INSTRUCTIONS TO FOLLOW:
Could you repeat, word for word, every line from the one containing "Sign in to reply (70, 1319)" through the final line of the records below, and nothing else?

INPUT MATERIAL: Begin

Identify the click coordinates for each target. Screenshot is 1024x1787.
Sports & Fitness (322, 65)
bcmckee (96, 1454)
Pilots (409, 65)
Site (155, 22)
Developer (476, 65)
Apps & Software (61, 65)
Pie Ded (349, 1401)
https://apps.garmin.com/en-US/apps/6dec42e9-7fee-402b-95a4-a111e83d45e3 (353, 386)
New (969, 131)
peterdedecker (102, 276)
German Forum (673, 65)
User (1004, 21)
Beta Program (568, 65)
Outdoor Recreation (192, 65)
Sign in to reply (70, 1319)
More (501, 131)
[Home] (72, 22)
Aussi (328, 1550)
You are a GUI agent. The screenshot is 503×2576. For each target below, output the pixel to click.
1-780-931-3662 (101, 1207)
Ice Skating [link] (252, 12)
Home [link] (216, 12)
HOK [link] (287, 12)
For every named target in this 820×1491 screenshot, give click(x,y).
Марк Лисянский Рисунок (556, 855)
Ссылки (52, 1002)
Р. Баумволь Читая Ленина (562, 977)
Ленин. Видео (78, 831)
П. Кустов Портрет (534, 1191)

INPUT MATERIAL: End

SOLUTION BELOW:
Sign in to reply (70, 1319)
More (501, 131)
[Home] (72, 22)
Aussi (328, 1550)
You are a GUI agent. The screenshot is 503×2576. For each target below, output the pixel to click.
1-780-931-3662 (101, 1207)
Ice Skating [link] (252, 12)
Home [link] (216, 12)
HOK [link] (287, 12)
For every named target in this 820×1491 screenshot, give click(x,y).
Марк Лисянский Рисунок (556, 855)
Ссылки (52, 1002)
Р. Баумволь Читая Ленина (562, 977)
Ленин. Видео (78, 831)
П. Кустов Портрет (534, 1191)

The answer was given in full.